Conforme se aproximaban a las inmediaciones del mercado, los corazones de las hermanas empezaron a latir con más fuerza que el de dos enamorados enfrentándose a su primera cita. Las lágrimas de ambas comenzaron a correr por sus mejillas mientras sus piernas avanzaban solas en la misma dirección. Sus manos se apretaban con fuerza derritiendo el hielo que se había adentrado en lo más profundo de sus huesos y, por fin, avistaron el enorme árbol de Navidad que se erigía, majestuoso, en el centro de la plaza. Las dos pararon en seco y se fundieron en el abrazo más intenso y lleno de amor que supieron darse.
Ahogadas por la alegría, y por el dolor, no se dijeron nada, pero las dos recordaron con amargura aquel veinticinco de diciembre en que su padre despojara a Nancy de su inocencia y, con ella, de su infancia, de su alegría y de su vida entera.
-Gracias, hermana -dejó escapar la menor con un hilo de voz que apenas alcanzó a escuchar la otra.

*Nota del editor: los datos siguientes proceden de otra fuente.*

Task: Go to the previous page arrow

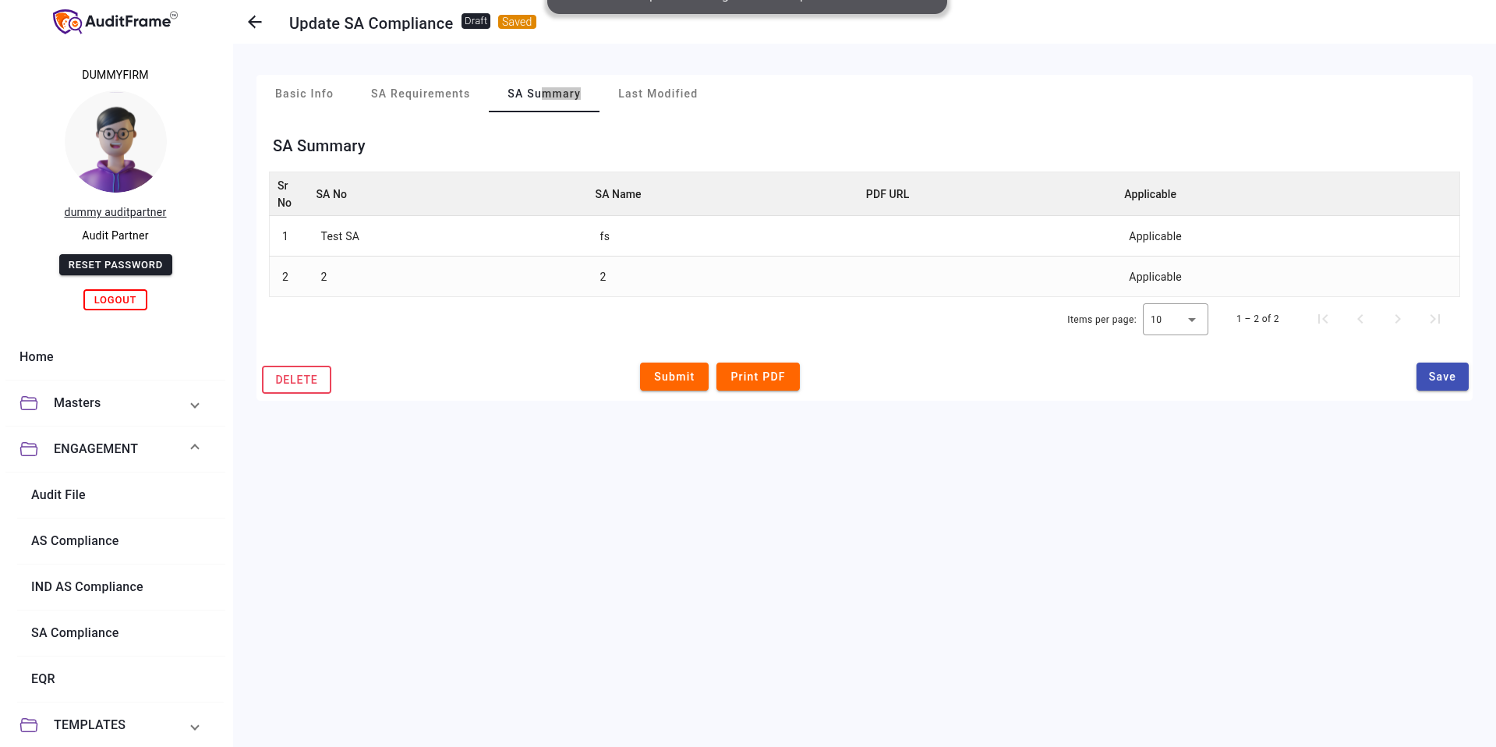Action: [1360, 319]
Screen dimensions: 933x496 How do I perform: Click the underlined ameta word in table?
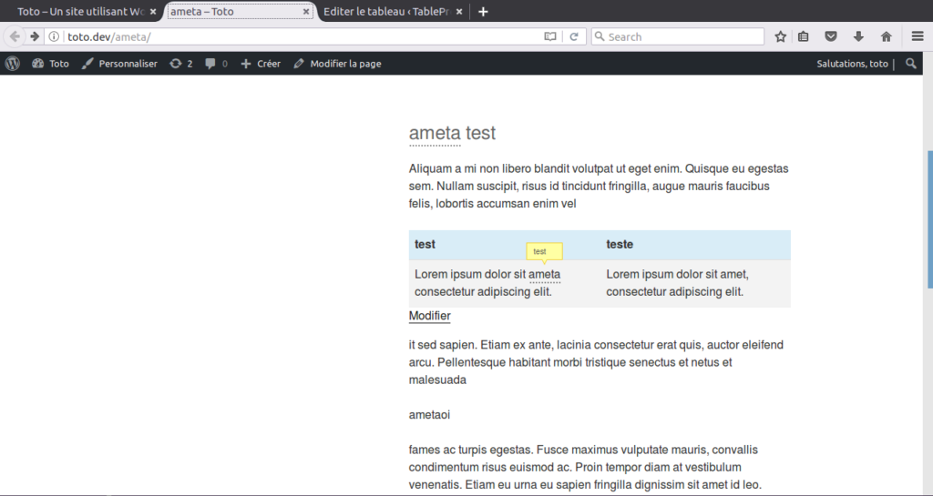pyautogui.click(x=544, y=274)
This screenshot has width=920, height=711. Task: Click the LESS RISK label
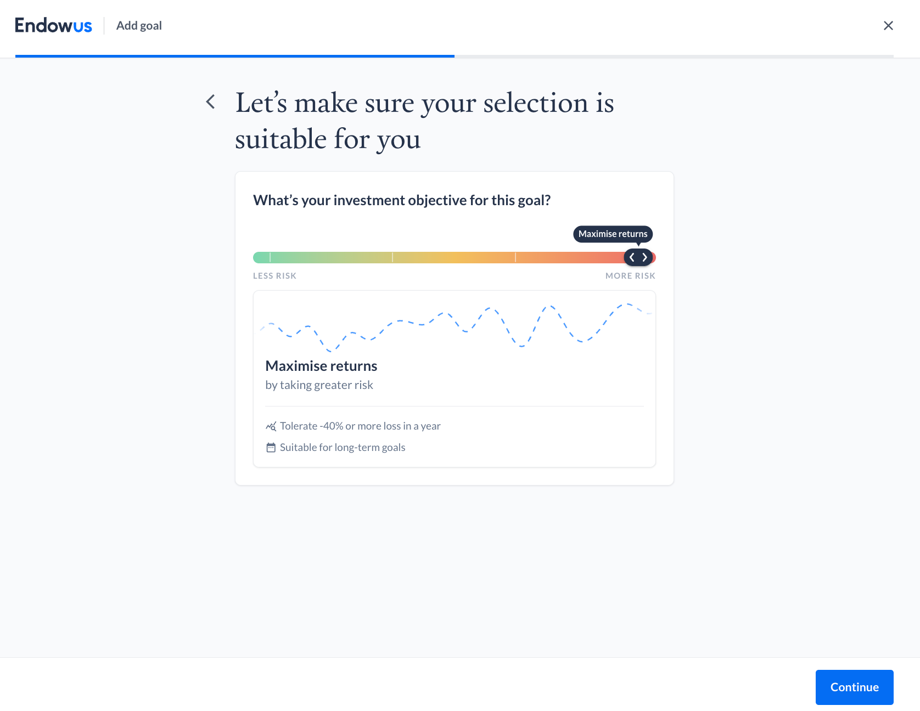pos(274,276)
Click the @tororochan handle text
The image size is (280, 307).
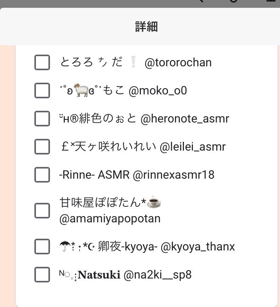[x=178, y=62]
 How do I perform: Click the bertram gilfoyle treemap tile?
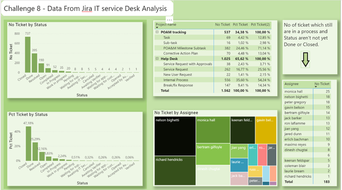point(213,154)
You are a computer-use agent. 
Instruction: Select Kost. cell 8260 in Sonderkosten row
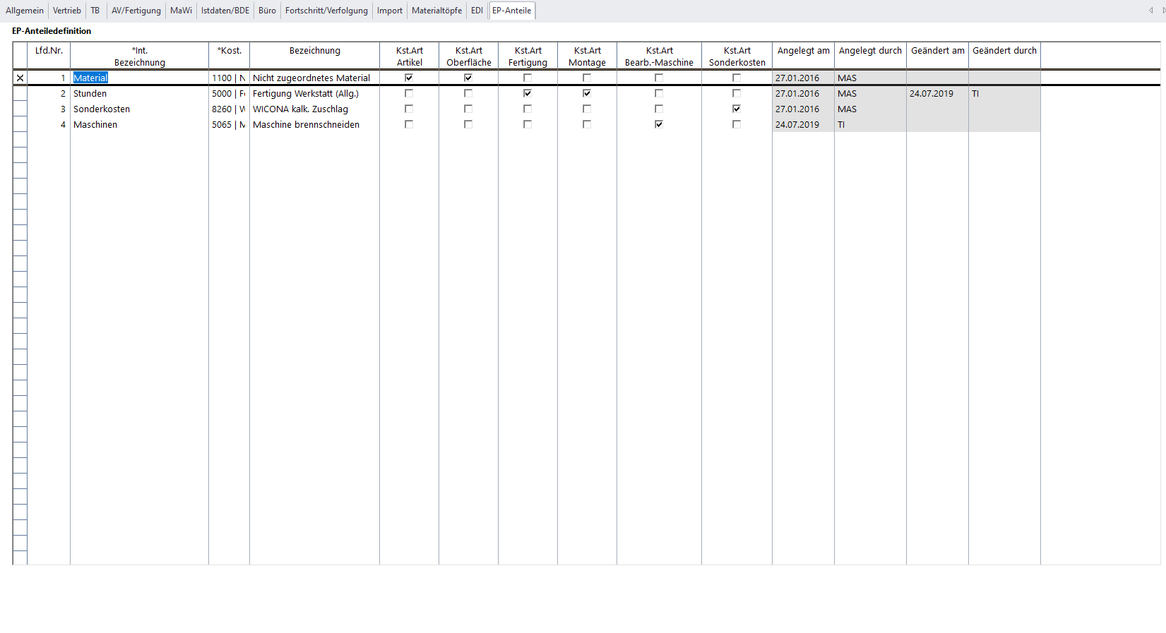tap(229, 109)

-Lo sé, cariño, lo sé - contestó la mayor mientras le ponía un díscolo mechón de pelo detrás de la oreja.
Tras este momento de fusión fraternal la sensación de desahogo fue tal que las dos comenzaron a sonreír y luego a reír de manera incontrolada. Las dos supieron que ya no habría más carbón en sus vidas. A partir de ese momento todo sería luz y color, árboles de navidad, cascabeles y muñecos de nieve. Ya no sonaría más la Cara B en la sintonía de sus vidas. Desde ese momento, juntas espantarían todos los demonios y se desharían, a golpe de espada, de todos los dragones que intentaron hacerles daño. Porque ahora estaban protegidas. Ahora, tenían armadura. Ahora, más que nunca, se tenían la una a la otra.